Las condiciones de la “cortesía” son siempre, pues, las de un acontecimiento que no hemos elegido y no podemos evitar, pero que no queremos que se prolongue en el tiempo, bien porque su prolongación neutralizaría la felicidad de la excepción y su excepcionalidad misma, bien porque voltearía esa felicidad en tragedia. No podemos querer, digo, un eclipse de sol todos los días y aún menos una “revolución permanente” que desactive para siempre los semáforos y menos aún una guerra que mate a nuestros hijos en sus camas o en sus escuelas, como ocurre en Gaza o en Ucrania. Porque junto al deseo de que nos pase algo (lo que quiera que sea) los humanos sentimos también el deseo de “volver a clase”; o de volver a casa. De volver, si se quiere, a una normalidad o norbonidad materialmente segura. Por eso importa mucho de dónde venimos y a dónde volvemos; importan mucho las diferencias económicas y geopolíticas. En este sentido, la fragilidad redescubierta con el apagón ibérico nos hace conscientes, al mismo tiempo de las ventajas de vivir en una sociedad sólida con instituciones desarrolladas; esa vulnerabilidad repentina (la de un sistema cuya complejidad está prendida entre alfileres) nos revela, sí, no tanto la “bondad natural” del ser humano como nuestra dependencia cotidiana de un Estado cuya rutinaria prestación de servicios no ha sucumbido aún, pese a los empellones, al neoliberalismo; y que, de momento, nos protege de la guerra. Lo que ha demostrado el apagón no es que España sepa responder bien a una excepción; es que España funcionaba bastante bien antes del sobresalto eléctrico. Lo que ha demostrado no es que la gente necesite una sacudida para mostrarse cortés sino que la cortesía homeopática de cada día se reproduce viva e invisible bajo esa especie de rutina matrimonial que llamamos instituciones: una cortesía eclipsada por su banalidad misma, es verdad, pero también por la maldad de una minoría que quiere acabar con ellas (con las instituciones democráticas) y que quiere apropiarse de todos los titulares y de todos los centímetros del suelo común.

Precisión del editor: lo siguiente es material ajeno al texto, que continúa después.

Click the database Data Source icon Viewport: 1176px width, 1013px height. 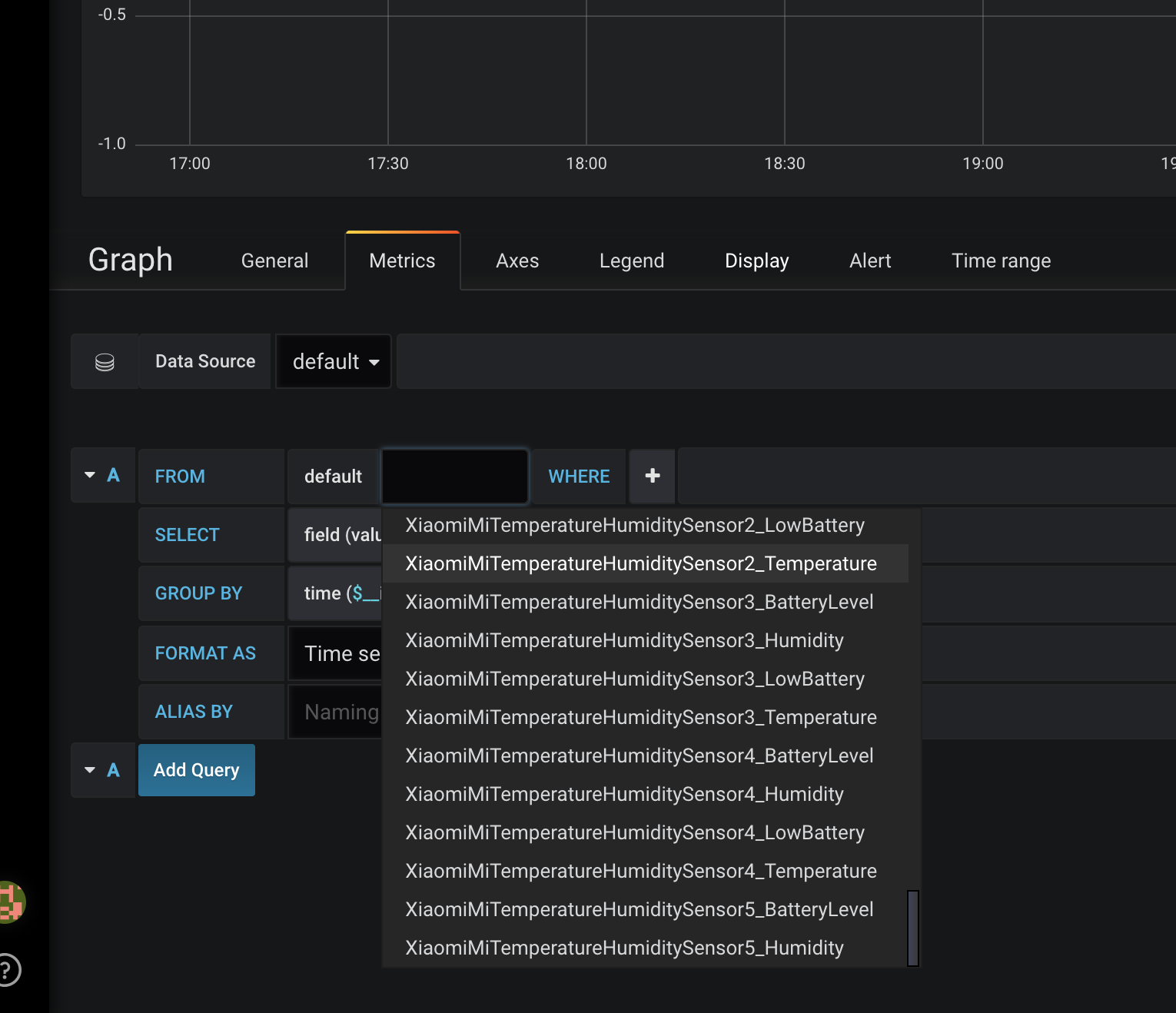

Deseamos que pase algo que nos permita ser buenos y queremos, al mismo tiempo, volver a casa, refunfuñones y cansados, y encender la luz. Queremos, en fin, mejores instituciones (colegios públicos, hospitales públicos, tribunales justos, presupuestos sociales y, por supuesto, semáforos) y queremos de vez en cuando (pero sin exagerar) una nevada, un eclipse de sol, un 15M, un polvo enamorado.